**Activity:**
Look through the records below, and whenever a line contains "Alex", copy it.
─── Extracted information ───
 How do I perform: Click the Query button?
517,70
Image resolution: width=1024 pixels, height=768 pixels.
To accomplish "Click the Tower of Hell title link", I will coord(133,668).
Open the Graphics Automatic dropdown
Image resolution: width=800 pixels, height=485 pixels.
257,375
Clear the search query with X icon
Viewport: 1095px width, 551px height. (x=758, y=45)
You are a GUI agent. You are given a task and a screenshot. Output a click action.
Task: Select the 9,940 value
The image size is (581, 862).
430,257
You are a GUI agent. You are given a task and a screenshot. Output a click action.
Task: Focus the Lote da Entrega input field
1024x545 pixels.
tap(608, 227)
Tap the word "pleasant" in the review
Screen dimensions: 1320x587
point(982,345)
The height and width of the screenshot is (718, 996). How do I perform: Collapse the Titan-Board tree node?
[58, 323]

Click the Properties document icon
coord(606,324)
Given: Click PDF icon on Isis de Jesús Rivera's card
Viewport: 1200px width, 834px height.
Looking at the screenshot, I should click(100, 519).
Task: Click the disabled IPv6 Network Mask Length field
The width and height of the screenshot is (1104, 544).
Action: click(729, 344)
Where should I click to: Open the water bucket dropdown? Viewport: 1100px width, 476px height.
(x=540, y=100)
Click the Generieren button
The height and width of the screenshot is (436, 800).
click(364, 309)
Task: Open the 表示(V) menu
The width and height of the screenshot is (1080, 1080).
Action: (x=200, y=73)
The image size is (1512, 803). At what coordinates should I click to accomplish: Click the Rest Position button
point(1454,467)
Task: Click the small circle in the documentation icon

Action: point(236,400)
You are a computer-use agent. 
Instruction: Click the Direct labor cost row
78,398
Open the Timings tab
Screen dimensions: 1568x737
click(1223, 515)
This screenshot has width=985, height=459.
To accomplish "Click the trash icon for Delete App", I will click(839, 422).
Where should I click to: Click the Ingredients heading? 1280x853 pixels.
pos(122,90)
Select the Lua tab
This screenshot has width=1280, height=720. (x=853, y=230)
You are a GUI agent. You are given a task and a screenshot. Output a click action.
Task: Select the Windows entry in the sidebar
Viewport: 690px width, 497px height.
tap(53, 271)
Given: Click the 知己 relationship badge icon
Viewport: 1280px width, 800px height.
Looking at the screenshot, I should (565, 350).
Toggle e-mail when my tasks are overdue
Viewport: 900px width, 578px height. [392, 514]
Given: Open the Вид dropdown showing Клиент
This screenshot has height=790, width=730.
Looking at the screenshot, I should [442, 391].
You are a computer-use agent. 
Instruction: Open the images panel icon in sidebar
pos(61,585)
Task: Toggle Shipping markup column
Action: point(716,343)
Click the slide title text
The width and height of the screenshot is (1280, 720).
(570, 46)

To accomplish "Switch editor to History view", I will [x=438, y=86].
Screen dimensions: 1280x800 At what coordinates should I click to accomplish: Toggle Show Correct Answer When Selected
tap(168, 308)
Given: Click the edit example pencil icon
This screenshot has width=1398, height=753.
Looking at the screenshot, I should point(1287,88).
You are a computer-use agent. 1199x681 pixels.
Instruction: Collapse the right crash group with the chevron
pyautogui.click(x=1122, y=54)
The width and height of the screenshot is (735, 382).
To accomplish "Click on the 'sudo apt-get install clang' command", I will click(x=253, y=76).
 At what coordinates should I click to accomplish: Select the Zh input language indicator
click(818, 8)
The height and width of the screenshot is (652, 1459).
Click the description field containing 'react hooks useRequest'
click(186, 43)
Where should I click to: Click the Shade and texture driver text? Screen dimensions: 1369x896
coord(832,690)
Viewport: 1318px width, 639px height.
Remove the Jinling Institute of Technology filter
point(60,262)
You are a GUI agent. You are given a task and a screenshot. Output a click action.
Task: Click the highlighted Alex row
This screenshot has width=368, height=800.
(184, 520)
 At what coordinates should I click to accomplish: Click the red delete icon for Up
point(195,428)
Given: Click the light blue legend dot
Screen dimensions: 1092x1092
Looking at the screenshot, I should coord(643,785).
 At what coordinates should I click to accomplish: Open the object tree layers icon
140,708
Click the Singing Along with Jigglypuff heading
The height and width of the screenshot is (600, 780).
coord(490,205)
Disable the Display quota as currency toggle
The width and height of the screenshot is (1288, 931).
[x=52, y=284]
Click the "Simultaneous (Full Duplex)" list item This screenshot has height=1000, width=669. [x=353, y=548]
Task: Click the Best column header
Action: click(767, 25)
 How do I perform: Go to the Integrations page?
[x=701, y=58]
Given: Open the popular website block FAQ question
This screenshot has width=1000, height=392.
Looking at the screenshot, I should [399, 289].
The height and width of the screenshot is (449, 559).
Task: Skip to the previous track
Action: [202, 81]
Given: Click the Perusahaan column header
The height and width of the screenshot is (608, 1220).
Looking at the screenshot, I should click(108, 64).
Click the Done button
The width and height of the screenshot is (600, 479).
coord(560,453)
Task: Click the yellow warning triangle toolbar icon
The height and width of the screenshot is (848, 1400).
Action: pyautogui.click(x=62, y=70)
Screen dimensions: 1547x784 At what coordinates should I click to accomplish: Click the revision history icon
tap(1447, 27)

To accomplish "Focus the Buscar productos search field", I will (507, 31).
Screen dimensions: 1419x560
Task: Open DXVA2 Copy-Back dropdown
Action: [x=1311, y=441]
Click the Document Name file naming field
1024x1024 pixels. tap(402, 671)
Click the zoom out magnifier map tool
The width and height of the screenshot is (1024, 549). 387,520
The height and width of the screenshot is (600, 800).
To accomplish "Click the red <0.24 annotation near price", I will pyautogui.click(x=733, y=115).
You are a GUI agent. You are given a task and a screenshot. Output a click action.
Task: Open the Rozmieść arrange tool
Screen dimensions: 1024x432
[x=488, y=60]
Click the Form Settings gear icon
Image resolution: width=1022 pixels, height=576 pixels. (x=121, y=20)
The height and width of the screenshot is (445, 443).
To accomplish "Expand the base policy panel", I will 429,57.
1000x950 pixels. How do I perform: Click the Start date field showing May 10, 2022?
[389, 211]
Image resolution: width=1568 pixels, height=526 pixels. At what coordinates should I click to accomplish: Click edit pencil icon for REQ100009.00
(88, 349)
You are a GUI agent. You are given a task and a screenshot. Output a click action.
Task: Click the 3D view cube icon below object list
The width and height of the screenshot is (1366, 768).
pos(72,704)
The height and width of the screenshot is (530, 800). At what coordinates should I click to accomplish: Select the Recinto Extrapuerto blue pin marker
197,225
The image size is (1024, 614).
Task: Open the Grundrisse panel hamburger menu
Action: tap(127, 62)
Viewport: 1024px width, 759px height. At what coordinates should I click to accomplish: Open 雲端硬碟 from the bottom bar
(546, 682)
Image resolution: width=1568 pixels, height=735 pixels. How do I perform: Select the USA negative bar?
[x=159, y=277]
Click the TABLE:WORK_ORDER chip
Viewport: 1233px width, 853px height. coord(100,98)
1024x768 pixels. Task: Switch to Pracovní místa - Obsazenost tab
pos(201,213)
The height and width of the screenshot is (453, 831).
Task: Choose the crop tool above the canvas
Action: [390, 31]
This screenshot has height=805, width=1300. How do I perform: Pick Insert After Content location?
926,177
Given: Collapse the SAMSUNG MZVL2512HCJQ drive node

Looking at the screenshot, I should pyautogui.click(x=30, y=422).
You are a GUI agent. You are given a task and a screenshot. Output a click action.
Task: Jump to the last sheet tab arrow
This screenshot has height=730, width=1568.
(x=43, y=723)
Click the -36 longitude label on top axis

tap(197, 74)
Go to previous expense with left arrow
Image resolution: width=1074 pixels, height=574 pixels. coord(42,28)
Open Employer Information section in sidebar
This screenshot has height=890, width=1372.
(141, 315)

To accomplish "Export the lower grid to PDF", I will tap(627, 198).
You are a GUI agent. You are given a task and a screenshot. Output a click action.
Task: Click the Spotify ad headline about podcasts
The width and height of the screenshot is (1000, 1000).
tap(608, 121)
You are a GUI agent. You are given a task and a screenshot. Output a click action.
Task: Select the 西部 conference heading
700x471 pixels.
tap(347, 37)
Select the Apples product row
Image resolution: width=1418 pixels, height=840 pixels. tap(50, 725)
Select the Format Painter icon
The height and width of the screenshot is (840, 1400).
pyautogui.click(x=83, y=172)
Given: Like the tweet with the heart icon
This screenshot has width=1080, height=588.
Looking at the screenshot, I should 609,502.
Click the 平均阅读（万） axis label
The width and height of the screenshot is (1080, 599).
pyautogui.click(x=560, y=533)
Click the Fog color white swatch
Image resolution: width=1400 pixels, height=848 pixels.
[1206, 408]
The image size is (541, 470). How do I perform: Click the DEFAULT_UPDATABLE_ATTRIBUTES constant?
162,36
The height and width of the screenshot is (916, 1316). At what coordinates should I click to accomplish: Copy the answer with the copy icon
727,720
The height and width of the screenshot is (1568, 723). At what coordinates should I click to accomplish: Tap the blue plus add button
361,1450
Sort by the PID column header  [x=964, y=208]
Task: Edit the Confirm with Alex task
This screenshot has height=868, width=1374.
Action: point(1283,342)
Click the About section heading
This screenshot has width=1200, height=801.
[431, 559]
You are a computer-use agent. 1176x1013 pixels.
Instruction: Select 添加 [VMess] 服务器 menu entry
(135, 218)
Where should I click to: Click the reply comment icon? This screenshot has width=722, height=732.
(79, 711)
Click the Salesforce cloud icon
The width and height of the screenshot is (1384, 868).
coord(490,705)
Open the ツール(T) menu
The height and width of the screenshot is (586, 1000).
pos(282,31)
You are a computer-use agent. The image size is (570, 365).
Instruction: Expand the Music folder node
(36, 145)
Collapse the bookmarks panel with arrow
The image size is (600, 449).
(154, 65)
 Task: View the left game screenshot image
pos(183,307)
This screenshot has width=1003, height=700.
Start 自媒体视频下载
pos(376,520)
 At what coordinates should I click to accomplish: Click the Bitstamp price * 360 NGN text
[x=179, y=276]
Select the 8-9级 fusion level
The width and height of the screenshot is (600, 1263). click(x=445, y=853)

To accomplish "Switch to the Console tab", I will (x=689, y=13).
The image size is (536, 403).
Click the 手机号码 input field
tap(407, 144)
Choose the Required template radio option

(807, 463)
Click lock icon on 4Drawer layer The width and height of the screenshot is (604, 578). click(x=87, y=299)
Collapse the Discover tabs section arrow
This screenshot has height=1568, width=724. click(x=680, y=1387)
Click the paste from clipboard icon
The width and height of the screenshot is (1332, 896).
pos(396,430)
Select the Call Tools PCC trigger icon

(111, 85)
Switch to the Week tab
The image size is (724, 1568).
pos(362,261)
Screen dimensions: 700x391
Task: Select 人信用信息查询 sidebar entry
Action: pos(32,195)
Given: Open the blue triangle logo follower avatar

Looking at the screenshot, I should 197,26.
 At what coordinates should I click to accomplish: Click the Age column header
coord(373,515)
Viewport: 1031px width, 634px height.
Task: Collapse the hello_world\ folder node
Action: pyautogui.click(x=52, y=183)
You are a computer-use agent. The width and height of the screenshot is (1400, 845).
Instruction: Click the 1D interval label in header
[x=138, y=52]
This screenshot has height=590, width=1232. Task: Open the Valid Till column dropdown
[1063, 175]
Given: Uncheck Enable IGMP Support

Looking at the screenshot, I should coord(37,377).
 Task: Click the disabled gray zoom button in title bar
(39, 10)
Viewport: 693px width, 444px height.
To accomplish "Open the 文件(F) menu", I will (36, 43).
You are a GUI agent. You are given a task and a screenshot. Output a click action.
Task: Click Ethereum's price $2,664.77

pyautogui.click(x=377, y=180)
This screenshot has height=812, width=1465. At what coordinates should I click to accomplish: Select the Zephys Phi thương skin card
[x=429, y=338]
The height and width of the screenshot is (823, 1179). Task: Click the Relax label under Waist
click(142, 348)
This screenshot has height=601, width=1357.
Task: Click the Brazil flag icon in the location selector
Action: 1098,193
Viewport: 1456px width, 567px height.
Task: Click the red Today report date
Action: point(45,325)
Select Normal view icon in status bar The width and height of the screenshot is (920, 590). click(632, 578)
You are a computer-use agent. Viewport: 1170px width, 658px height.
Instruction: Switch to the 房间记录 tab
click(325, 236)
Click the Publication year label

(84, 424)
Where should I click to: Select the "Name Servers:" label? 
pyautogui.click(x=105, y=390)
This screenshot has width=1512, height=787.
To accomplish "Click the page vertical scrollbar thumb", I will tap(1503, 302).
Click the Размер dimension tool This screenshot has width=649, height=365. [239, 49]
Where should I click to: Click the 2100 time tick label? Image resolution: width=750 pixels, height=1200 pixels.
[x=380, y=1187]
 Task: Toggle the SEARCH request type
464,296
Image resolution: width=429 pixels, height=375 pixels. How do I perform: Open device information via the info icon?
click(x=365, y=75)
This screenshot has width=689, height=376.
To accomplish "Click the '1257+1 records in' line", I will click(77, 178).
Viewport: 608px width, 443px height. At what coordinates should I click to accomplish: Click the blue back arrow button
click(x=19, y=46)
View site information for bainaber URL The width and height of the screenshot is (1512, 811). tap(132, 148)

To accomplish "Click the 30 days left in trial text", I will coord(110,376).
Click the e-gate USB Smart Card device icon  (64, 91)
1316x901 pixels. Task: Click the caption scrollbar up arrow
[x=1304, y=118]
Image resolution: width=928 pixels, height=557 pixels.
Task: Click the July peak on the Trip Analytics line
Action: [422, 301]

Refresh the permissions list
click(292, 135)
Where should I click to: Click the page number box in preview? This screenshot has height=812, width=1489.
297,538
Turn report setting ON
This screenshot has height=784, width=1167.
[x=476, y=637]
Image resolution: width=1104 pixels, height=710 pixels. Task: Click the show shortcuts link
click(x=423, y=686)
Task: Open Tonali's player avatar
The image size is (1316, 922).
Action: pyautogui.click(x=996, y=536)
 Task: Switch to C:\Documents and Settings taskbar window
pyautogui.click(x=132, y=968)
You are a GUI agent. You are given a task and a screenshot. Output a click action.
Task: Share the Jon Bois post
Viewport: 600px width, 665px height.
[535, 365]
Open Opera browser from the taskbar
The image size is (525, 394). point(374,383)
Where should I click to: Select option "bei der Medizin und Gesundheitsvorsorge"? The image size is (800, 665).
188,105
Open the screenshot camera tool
───
**Task solution:**
Task: Click the highlighted Alex row
Task: Edit the Confirm with Alex task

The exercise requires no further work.